Très facile à emporter, léger, maniable et d’une très bonne qualité vidéo, les smartphones ont évolué vers une qualité d’image professionnelle (stabilisateur, format 4K, bonne conduite en faible lumière). Malgré tout, filmer avec smartphone nécessite quelques précautions qui peuvent alourdir le dispositif filmique. La qualité de prise de son n’étant pas optimisée pour des interviews et des captations audios exigeantes, il est nécessaire de s’équiper (captation audio indépendante ou système de connexion de micro par la prise mini-jack du téléphone). D’autre part, les smartphones ne sont pas équipés de zooms optiques ergonomiquement optimisés comme sur les caméras (accessibilité, vitesse de zoom). En mode vidéo, le téléphone consomme beaucoup et demande donc des batteries supplémentaires. Enfin, le workflow de post-production n’est pas encore très ouvert sur les téléphones. Monter sur son smartphone ou sa tablette n’est pas encore très organique. Les réflexes de monteur sur ordinateur ont encore de beaux jours devant eux, même si les applications de montage gratuites ou payantes commencent à percer et à donner de très bons résultats en terme de rapidité d’exécution (voir la battle organisée en 2019 entre un iPhone et un ordinateur).

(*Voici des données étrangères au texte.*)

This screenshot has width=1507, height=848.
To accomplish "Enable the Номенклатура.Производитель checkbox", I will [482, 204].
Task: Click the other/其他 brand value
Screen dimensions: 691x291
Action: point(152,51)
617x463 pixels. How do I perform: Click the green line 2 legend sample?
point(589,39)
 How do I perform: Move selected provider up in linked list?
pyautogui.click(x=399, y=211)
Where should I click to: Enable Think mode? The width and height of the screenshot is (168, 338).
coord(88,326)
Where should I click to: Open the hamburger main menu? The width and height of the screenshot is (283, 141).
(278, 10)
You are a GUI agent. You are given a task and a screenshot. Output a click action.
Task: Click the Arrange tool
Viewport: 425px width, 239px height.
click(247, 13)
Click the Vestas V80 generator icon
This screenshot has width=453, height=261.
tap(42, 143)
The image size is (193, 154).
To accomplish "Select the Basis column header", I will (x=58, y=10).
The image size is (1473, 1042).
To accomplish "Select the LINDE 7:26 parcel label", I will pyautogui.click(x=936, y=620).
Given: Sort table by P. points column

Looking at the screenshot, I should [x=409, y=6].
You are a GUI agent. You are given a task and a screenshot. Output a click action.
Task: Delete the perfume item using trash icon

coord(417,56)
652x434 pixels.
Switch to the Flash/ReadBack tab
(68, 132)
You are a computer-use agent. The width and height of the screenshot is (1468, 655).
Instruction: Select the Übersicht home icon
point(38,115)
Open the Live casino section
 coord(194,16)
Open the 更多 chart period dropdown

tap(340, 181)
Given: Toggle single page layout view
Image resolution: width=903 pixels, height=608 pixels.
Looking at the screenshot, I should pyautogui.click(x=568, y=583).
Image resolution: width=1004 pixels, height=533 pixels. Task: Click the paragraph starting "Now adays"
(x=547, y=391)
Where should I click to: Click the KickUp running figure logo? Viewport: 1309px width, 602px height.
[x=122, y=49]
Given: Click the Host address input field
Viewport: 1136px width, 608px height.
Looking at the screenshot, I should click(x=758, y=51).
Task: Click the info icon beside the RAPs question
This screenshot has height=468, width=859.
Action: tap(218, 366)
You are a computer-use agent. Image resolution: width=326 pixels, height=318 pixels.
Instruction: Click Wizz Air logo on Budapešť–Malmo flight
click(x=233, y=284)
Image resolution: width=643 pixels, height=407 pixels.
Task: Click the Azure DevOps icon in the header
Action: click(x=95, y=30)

Depuis 2 ans, le Pôle Image Animée et Audio de la Maison des Sciences de l’Homme Lyon St-Etienne tente des expérimentations avec la vidéo mobile. Quelques événements ont été entièrement couverts avec un dispositif mobile comme les 10 ans de l’IEA à Nantes ou le SITEM à Paris.
Mais est-on crédible dans une posture de professionnel de l’image avec un iPhone ? Les tendances des outils pour filmer et l’avenir le diront… Les caméras vont-elles disparaitre des équipes de tournages ?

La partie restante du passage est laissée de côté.